> Task requirements: Print everything in the records from the line containing "Viewport: 1282px width, 952px" down to the line containing "Looking at the screenshot, I should (x=593, y=102).", both included, reproducing each line exactly.

> Supplied records:
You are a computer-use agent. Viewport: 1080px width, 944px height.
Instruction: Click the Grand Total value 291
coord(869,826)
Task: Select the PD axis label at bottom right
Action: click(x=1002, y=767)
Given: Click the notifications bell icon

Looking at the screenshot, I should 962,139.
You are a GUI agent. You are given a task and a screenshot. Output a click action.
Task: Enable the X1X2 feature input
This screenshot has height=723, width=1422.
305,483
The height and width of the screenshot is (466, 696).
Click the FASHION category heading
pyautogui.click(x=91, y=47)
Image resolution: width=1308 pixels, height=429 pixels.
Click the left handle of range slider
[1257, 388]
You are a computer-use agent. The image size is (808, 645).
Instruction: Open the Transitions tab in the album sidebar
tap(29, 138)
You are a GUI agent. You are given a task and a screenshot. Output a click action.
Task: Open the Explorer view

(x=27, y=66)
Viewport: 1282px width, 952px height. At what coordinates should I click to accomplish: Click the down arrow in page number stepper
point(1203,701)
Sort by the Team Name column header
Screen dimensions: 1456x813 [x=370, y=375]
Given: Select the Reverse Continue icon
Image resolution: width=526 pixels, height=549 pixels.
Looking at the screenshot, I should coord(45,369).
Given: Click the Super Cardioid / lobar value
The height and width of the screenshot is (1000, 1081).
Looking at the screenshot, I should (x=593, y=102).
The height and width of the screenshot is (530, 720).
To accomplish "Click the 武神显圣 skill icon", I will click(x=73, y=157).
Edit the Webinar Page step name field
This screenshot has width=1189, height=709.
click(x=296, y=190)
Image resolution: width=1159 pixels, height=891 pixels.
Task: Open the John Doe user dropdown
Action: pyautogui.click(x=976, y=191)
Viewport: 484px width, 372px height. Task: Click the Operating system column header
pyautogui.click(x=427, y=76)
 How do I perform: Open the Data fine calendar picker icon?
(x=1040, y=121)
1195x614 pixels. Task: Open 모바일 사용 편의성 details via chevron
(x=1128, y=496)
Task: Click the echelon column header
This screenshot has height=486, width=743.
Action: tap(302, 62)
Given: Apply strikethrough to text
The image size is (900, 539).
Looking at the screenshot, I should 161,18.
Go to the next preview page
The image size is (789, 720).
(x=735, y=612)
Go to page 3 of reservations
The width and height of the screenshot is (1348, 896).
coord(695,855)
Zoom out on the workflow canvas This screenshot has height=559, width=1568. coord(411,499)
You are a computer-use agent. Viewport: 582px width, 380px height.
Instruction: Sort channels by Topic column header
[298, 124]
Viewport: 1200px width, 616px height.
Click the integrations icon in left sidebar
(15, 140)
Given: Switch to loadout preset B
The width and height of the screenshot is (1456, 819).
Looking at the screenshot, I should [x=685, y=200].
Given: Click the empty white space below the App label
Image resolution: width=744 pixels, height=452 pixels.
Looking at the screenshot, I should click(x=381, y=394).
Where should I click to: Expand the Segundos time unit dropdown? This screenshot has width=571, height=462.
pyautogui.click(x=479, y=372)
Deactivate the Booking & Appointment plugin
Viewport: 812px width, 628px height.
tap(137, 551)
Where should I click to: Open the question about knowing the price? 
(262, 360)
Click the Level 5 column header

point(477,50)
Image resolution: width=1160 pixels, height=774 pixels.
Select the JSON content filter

> Full answer:
Viewport: 1282px width, 952px height. At what coordinates should I click to accomplish: Click the down arrow in page number stepper
point(1203,701)
Sort by the Team Name column header
Screen dimensions: 1456x813 [x=370, y=375]
Given: Select the Reverse Continue icon
Image resolution: width=526 pixels, height=549 pixels.
Looking at the screenshot, I should coord(45,369).
Given: Click the Super Cardioid / lobar value
The height and width of the screenshot is (1000, 1081).
Looking at the screenshot, I should (x=593, y=102).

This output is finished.